→ **Instructions for the task**
Every record must be repeated exactly; omit any pictures they contain.

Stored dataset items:
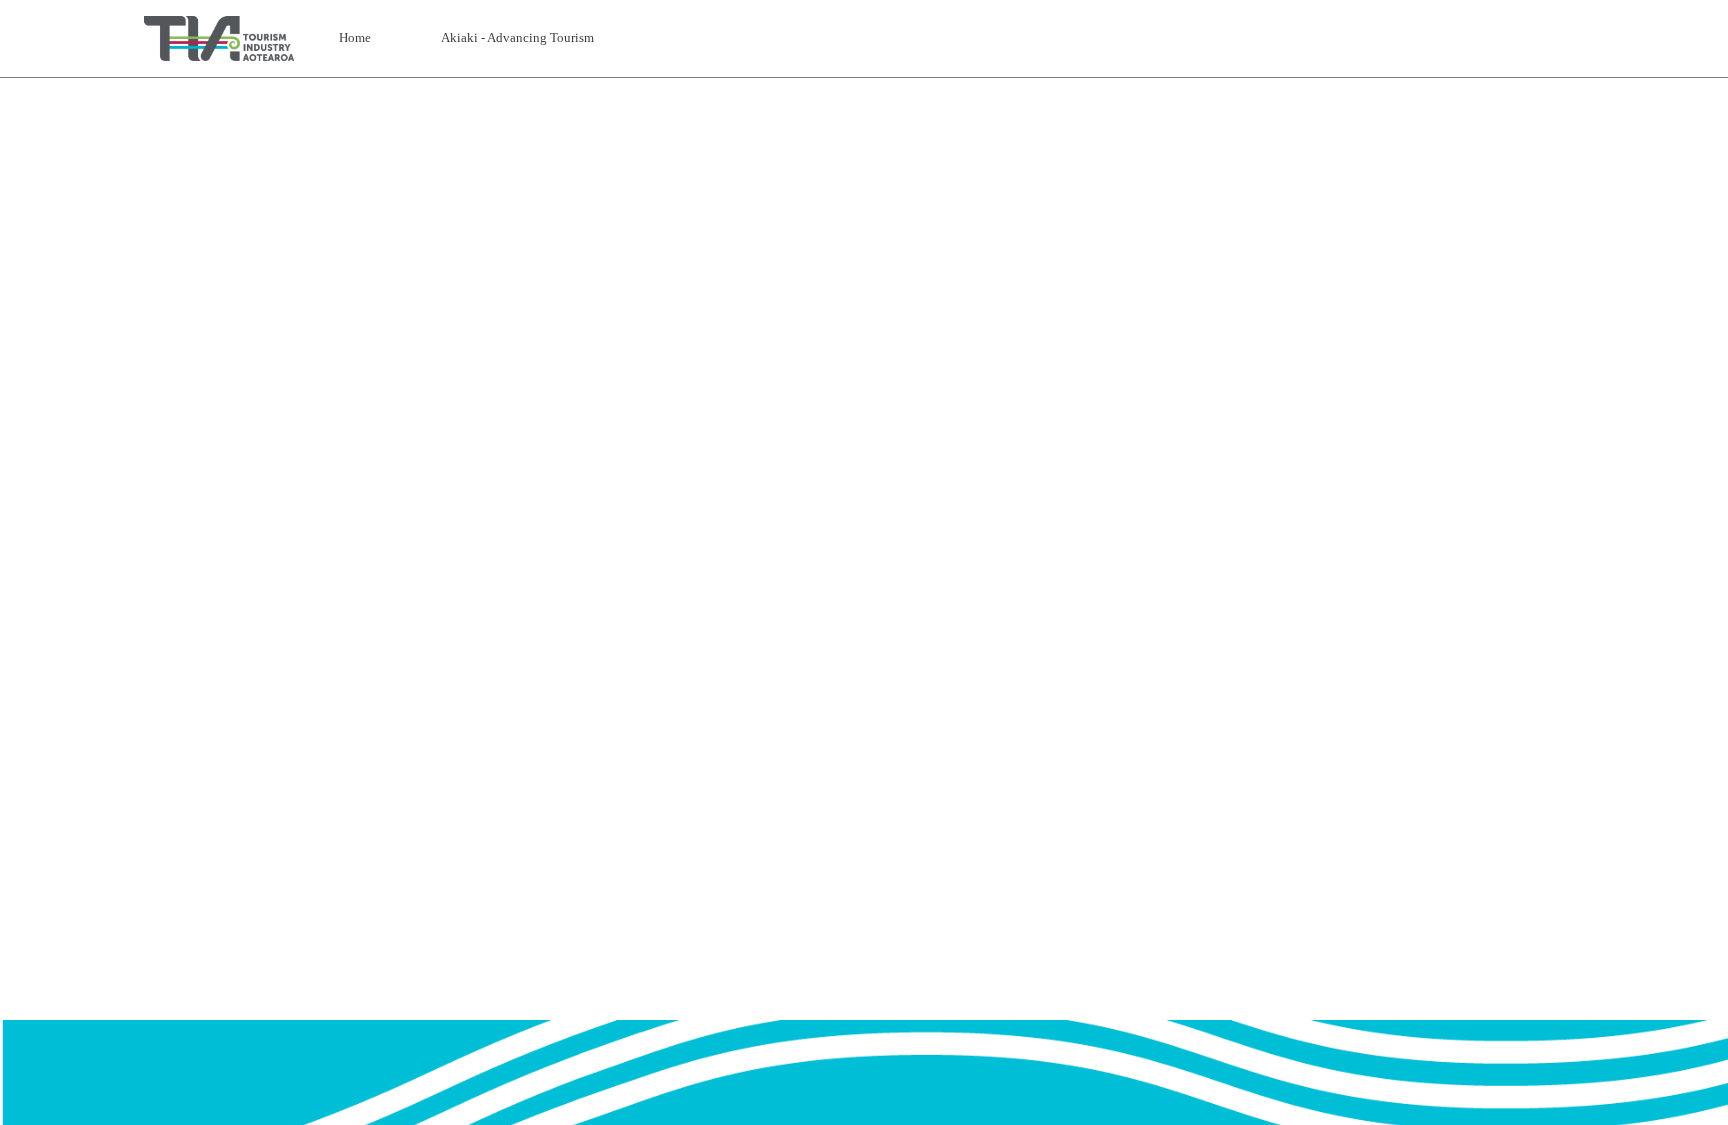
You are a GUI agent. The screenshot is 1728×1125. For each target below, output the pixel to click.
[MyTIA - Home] (219, 38)
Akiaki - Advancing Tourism (517, 37)
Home (355, 37)
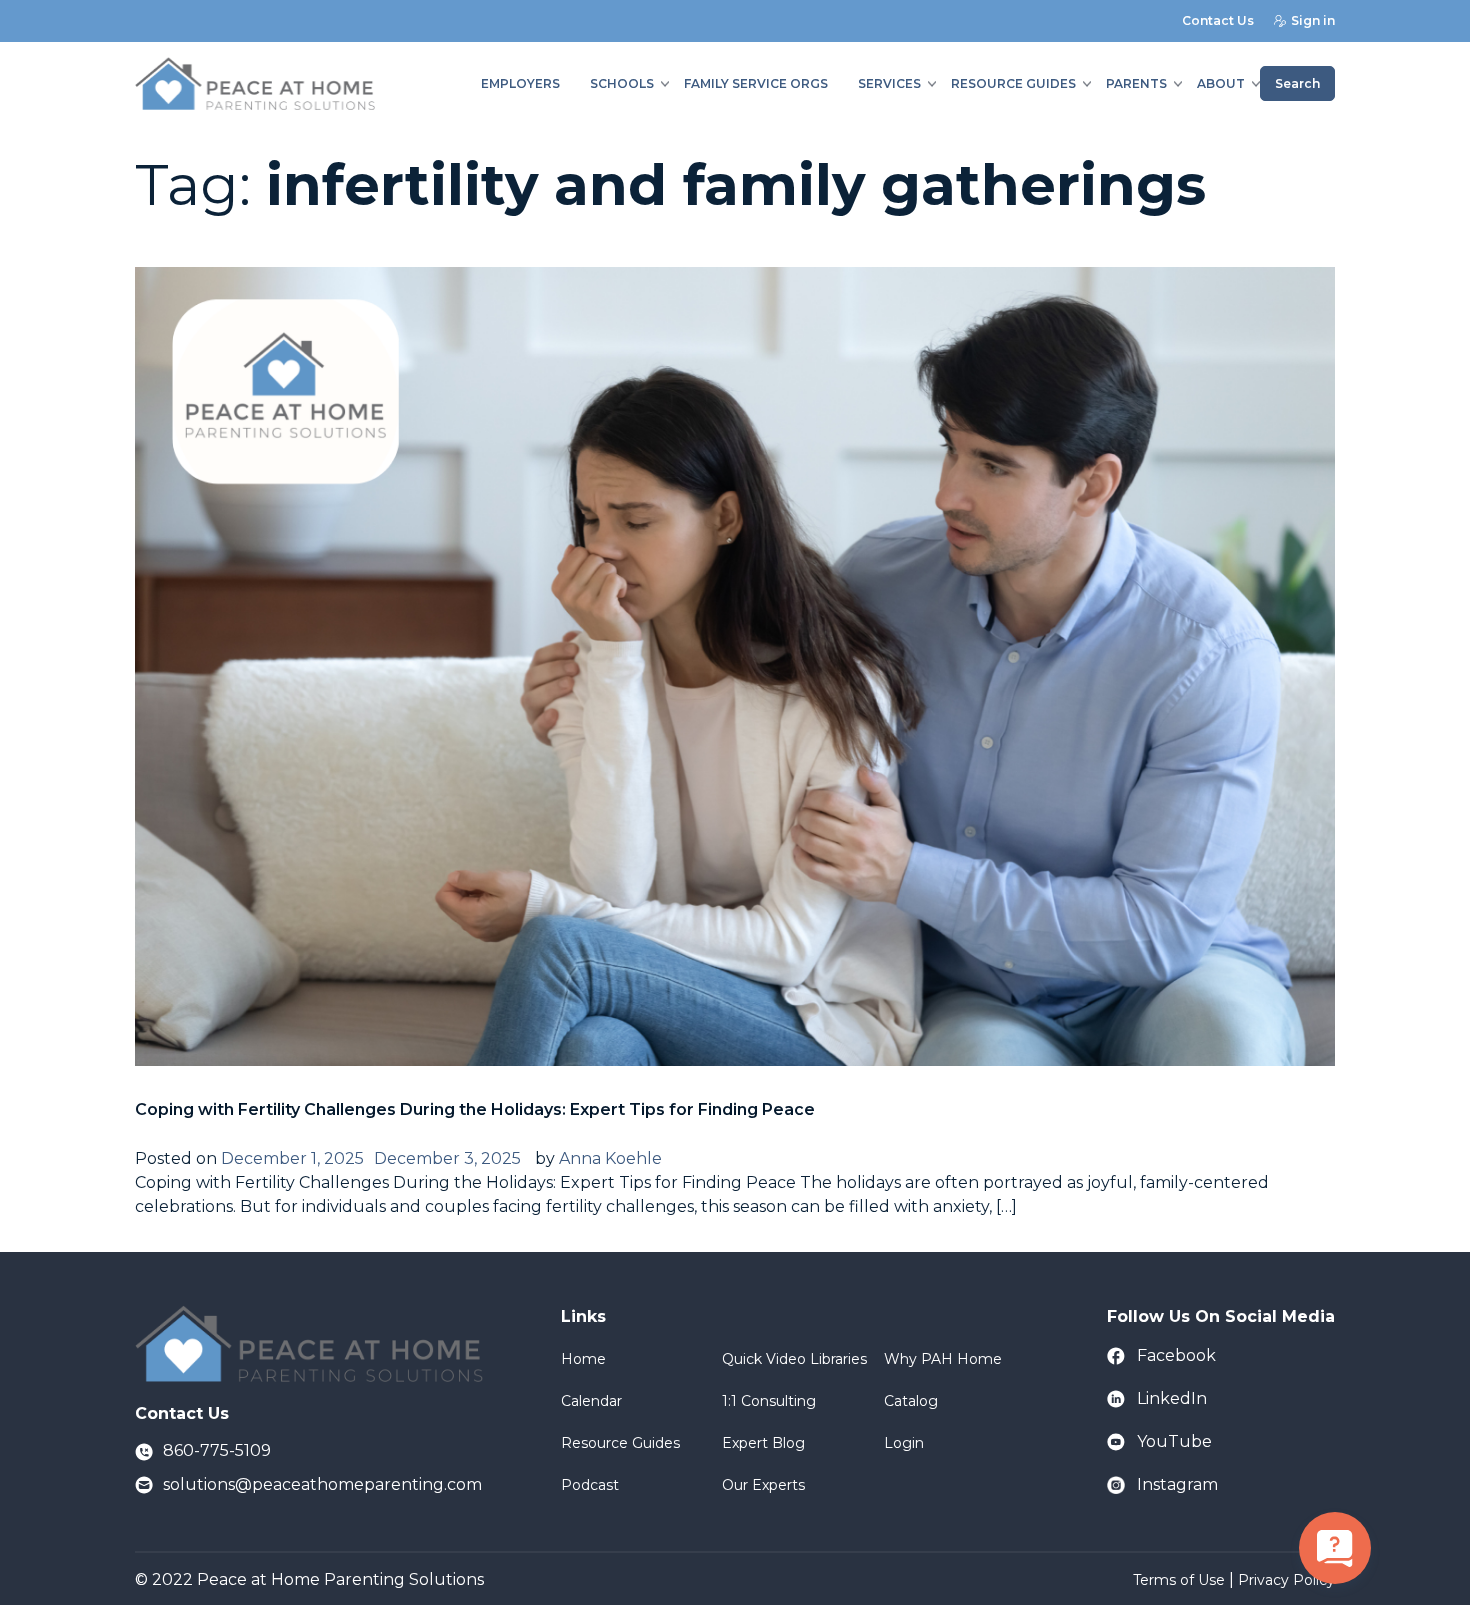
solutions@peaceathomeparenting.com (322, 1484)
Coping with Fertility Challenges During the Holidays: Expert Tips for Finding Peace (475, 1109)
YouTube (1174, 1441)
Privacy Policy (1286, 1580)
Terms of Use (1179, 1580)
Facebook (1176, 1355)
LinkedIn (1172, 1398)
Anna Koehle (610, 1158)
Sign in (1313, 20)
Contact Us (1218, 20)
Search (1297, 83)
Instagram (1177, 1484)
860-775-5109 (217, 1450)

→ **Answer section**
You are a GUI agent. The screenshot is 1728×1125. For each target below, output the pixel to click.
[MyTIA - Home] (219, 38)
Akiaki - Advancing Tourism (517, 37)
Home (355, 37)
solutions@peaceathomeparenting.com (322, 1484)
Coping with Fertility Challenges During the Holidays: Expert Tips for Finding Peace (475, 1109)
YouTube (1174, 1441)
Privacy Policy (1286, 1580)
Terms of Use (1179, 1580)
Facebook (1176, 1355)
LinkedIn (1172, 1398)
Anna Koehle (610, 1158)
Sign in (1313, 20)
Contact Us (1218, 20)
Search (1297, 83)
Instagram (1177, 1484)
860-775-5109 (217, 1450)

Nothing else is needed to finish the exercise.